§ PROBLEM DESCRIPTION: Only a number is wanted here. Tally the lines of the data that contain "card".

Pixel coordinate grounding data:
* * * * * * * * *
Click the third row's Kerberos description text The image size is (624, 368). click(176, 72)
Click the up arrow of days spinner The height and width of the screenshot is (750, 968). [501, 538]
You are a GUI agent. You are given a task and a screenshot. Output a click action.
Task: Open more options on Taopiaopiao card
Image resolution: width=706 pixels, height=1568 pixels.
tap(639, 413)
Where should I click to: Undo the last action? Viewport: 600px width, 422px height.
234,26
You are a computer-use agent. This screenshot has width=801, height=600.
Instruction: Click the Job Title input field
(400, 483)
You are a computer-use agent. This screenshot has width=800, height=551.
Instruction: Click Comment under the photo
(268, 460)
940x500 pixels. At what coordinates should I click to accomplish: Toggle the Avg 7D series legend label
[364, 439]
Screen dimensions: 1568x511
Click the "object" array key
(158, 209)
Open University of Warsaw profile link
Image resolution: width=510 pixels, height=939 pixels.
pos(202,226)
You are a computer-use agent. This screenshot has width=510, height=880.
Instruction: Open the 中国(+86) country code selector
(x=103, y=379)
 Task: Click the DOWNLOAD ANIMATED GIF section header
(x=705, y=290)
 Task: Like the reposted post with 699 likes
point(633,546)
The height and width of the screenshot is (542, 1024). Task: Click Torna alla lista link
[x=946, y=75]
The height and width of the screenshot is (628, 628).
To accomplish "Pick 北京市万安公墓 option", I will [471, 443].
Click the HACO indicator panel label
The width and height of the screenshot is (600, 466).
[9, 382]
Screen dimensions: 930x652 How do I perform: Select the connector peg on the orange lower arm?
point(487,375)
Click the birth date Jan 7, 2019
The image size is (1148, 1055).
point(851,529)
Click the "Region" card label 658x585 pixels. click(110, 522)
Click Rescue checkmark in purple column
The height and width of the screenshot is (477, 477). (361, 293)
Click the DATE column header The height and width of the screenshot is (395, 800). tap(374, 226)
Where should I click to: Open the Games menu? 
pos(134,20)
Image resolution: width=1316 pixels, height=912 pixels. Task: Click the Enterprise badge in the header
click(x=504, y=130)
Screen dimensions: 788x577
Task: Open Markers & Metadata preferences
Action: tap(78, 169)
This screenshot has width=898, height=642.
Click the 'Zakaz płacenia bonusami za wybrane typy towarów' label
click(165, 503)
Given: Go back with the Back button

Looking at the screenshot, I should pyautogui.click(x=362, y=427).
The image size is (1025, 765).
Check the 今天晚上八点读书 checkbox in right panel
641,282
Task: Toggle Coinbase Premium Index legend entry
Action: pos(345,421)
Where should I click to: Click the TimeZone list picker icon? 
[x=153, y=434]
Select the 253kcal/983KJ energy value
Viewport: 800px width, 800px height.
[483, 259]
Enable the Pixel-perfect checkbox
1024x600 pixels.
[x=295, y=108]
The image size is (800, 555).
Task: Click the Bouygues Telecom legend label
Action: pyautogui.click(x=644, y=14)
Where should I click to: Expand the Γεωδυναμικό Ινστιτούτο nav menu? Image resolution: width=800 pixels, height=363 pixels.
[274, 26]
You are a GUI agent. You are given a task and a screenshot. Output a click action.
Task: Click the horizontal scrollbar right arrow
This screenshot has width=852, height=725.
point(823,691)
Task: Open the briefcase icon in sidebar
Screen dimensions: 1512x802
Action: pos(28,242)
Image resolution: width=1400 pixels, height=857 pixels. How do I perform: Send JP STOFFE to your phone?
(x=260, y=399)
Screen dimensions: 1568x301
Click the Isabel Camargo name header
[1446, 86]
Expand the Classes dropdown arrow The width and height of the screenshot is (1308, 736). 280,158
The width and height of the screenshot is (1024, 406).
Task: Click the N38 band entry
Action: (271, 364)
* * * * * * * * *
§ TASK ANSWER: 2